Старец отвечал: "Преподобный Варсануфий Великий пишет, что Самого Иисуса Христа, Господа, Ангела и другое лицо бесы могут представлять не только во сне, но и наяву: обыче бо сатана преображатися во Ангела светла. Но креста Господня, на силу которого, как поет Святая Церковь, диавол не смеет взирати: "трепещет бо и трясется, не могий взирати на силу его", — он представить не может. Итак крест, виденный тобою во сне, предзнаменует величайшую какую-то скорбь, а сладость — заступление. Чем ты готовее будешь, тем и легче можешь переносить, яко уготовихся и не смутихся [Пс. 118, 60], восклицает святой Давид. Если же ты поколебался в скорби, держись правила: смятохся, и не глаголах [Пс. 75, 5]. Если же скорбь твоя будет безмерна, помни следующее: Терпя, потерпех Господа, и внят ми [Пс. 39, 2]. Убо воля Господня да будет! Иди, не беспокойся! Верен Бог!".

Спустя несколько дней после виденного отцом Павлом сна, известясь о несчастной насильственной кончине отца своего, он вопросил старца: "Я чувствую, что сон мой был предвестник настоящей неизгладимой скорби, хотя относить его к сему предмету не смею. Несчастная кончина моего родителя есть для меня тяжкий крест, виденный мною. Да, я нахожусь теперь на кресте, которого болезни пойдут со мною в гроб. Воображая об ужасной для грешников вечности, в которой нет уже покаяния, я мучуся представлением вечных мучений, которые ожидают моего родителя, без покаяния умершего. Скажи, отче, чем я могу утешить себя в настоящей горести?". — "Вручай, — отвечал старец, — как себя, так и участь родителя воле Господней. Не испытывай Вышнего судеб. Тщися смиренномудрием укреплять себя в пределах умеренной печали. Молись Преблагому Создателю, исполняй этим долг любви и сыновней обязанности". — "Но каким образом молиться о таковых?". — "По духу добродетельных и мудрых так: "Взыщи, Господи, погибшую душу отца моего; аще возможно есть, помилуй! Неисследимы судьбы Твои. Не постави мне во грех сей молитвы моей. Но да будет святая воля Твоя!". Молись же просто, без испытания, предавая сердце твое в десницу Вышнего.
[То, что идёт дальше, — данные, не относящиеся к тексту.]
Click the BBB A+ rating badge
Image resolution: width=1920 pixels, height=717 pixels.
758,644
Конечно, не было воли Божией на столь горестную кончину родителя твоего; но ныне он в воле Могущего и душу и тело ввергнуть в пещь огненную; и Который смиряет и высит, мертвит и живит, низводит во ад и возводит. При том Он столь милосерд, всемогущ и любвеобилен, что благие качества всех земнородных пред Его высочайшею благостью — ничто. Для сего ты не должен чрезвычайно печалиться. Ты скажешь: "Я люблю моего родителя, почему и скорблю неутешно". Справедливо. Но Бог без сравнения более, чем ты, любил и любит его. Значит, тебе остается предоставить вечную участь родителя твоего благости и милосердию Бога, Который, если соблаговолит помиловать, то кто может противиться Ему?".
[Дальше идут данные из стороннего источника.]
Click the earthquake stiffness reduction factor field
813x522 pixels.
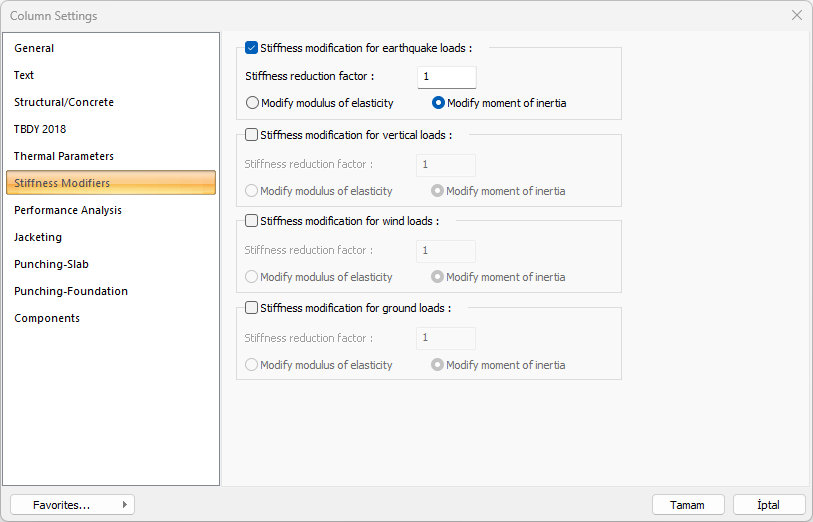click(x=446, y=77)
Кроме описанного сна, который был предвестником страданий отца Павла, замечательно еще бывшее ему видение. В скиту Оптиной пустыни по установленному чиноположению деннонощно отправляется в церкви чтение Псалтири ради поминовения о упокоении и о здравии живых благодетелей. Отец Павел читал полунощную чреду. И когда начал он поминать усопших и творить положенные поклоны, увидел в конце правого клироса (в Предтеченской церкви) собственное подобие. Он долго смотрел на это явление; наконец решился подойти к клиросу; но лишь только дошел до него, видение исчезло, а его объял страх. Отец Павел немедленно вышел из церкви, запер ее, пошел к старцу и, разбудив его, передал ему виденное. Отец Леонид успокоил его и послал доканчивать свою череду.

Отец Павел скончался во время совершаемого над ним Таинства Елеосвящения, в твердой памяти. Быстро смотрел он наверх и обращал взор свой по сторонам в воздухе, закрывал глаза, содрогался и опять смотрел со вниманием на предмет, которого никто не видел. Только всем заметно было, что он видел врагов своей души, которые возмущали ее в страшный час ее исхода. Потом, смежив очи, он перекрестился, вздохнул — и жизнь его угасла. В сей день он был исповедан и сообщен Святых Христовых Таин. Кончина его последовала 4 августа 1835 года.